Po zakończeniu piątej rundy Jan Błachowicz i Israel Adesanya czekali na ogłoszenie wyników. Obaj się uśmiechali i ucięli sobie krótką pogawędkę. – Jesteś zmęczony? – zapytał Adesanya. – Trochę, a Ty? – odpowiedział Błachowicz. – Twój występ w defensywie był naprawdę dobry. Mam na myśli, że udało Ci się go zdać. Przy Tobie moja garda wyglądała, jakby była zrobiona z masła – powiedział Nigeryjczyk. Polak źle usłyszał swojego przeciwnika i błędnie zinterpretował jego wypowiedź. Słowo "guard" oznacza "obronę", a zamiast tego usłyszał "bodyguard", co oznacza "ochroniarza".
- A dobrze płacisz za bycie ochroniarzem? Mogę nim zostać – odpowiedział z uśmiechem na twarzy Błachowicz. Adesanya był tą odpowiedzią nieco zdezorientowany. – Nie, nie, nie, mówiłem, że dobrze broniłeś. Do diabła, nie potrzebuję ochroniarza – mówi mistrz UFC w wadze średniej.
Porażka z Janem Błachowiczem była pierwszą dla Israela Adesanyi po przejściu z kickboxingu do największej federacji MMA na świecie. Nigeryjczyk po walce był pełen uznania dla mistrza wagi półciężkiej. – Porażki są częścią życia, a z nimi mam styczność raz na jakiś czas. Jeśli mam z kimkolwiek przegrać, to z takim zawodnikiem, jak Jan. To mistrz z klasą, ale przede wszystkim fajny koleś i miły facet.

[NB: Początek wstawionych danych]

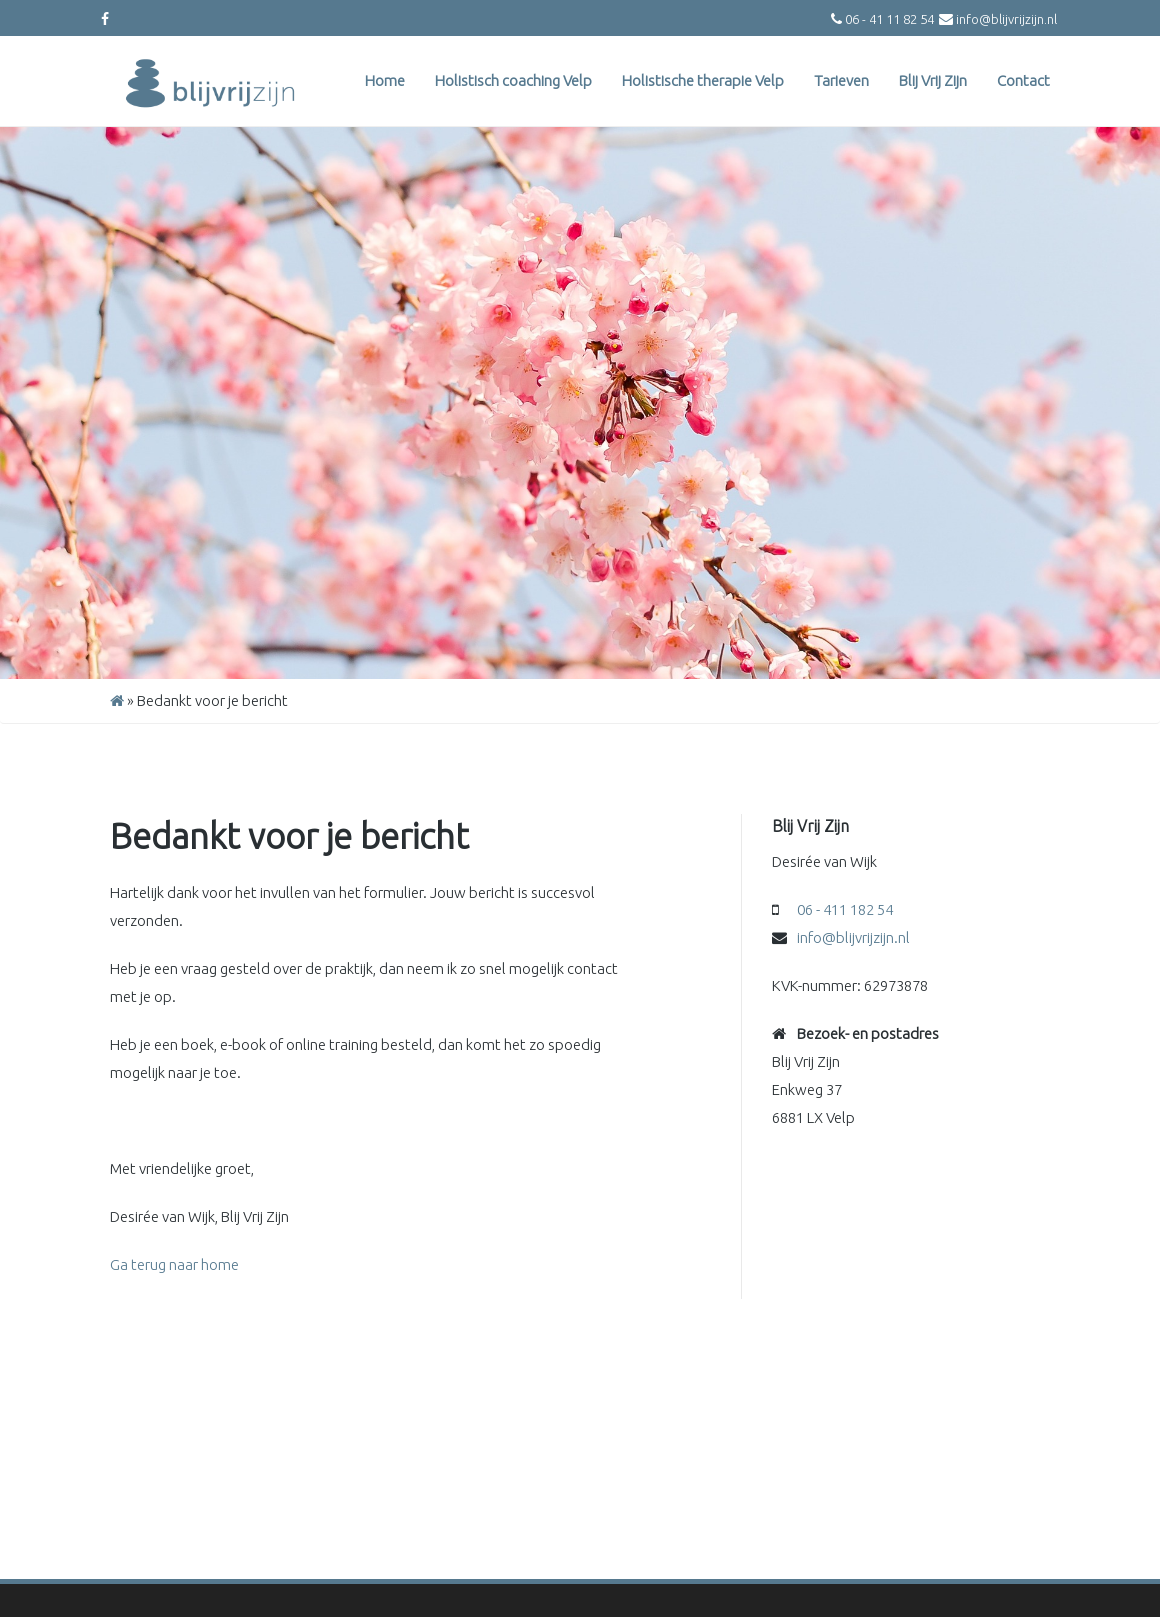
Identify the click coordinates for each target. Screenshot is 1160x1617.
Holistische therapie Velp (703, 80)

Człowiek, który ma za sobą fantastyczną historię. Teraz powstanę ponownie jak feniks – mówi Adesanya.
Porażka podczas niedzielnej gali odbiła się też na pozycji Israela Adesanyi w rankingu P4P. Spadł on z trzeciej na szóstą pozycję. Niezmiennie na szczycie rankingu znajduje się Chabib Nurmagomiedow, tuż przed Jonem Jonesem i Kamaru Usmanem.